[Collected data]
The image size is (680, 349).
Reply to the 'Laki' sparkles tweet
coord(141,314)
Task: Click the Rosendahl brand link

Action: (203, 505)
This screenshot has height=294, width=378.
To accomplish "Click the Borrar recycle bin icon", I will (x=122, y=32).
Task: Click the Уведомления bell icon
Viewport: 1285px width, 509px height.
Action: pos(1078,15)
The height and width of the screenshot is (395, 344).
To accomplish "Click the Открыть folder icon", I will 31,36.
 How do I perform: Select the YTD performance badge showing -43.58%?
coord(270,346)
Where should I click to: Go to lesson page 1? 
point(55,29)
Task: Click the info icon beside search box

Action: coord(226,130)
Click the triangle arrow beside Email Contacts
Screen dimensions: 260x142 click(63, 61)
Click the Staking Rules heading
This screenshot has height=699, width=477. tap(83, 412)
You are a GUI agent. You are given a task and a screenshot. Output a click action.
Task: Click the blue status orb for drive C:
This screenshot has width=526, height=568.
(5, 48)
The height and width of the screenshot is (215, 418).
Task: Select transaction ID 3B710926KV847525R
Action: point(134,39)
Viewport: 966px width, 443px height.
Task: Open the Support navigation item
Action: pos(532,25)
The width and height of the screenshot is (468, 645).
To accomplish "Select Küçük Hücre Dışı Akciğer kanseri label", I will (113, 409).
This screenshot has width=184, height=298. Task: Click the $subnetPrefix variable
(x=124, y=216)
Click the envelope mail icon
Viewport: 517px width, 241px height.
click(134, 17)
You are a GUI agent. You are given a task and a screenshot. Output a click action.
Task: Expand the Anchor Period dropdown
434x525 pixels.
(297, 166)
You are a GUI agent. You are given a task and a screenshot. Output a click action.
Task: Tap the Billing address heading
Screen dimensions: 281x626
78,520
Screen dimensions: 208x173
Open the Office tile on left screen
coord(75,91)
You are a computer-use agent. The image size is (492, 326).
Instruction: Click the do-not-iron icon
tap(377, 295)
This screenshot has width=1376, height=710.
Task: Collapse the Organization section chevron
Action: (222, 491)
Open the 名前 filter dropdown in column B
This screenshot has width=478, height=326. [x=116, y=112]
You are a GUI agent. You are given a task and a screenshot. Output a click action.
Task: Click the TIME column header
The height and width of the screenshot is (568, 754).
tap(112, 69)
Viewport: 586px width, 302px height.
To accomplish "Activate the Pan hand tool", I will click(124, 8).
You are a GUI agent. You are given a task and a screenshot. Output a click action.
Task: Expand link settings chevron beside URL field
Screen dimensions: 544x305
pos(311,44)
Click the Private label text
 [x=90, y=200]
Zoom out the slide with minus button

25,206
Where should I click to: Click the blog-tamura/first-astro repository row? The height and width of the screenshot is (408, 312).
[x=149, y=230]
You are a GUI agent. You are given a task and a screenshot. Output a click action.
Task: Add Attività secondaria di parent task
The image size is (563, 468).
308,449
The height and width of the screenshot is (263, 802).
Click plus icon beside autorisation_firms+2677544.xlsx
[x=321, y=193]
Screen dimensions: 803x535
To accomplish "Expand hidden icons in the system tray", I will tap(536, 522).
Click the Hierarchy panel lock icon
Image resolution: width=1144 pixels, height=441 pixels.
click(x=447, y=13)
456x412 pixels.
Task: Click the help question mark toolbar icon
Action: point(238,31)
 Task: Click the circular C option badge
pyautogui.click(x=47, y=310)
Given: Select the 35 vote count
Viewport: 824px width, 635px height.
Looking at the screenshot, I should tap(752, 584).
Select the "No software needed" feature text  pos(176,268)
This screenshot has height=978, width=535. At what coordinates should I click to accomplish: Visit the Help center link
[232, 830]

• _What is being asked_: Find the lines in the data that hold the word "Expand". Reply with how many there are and nothing more.

• _Response to this task_: 3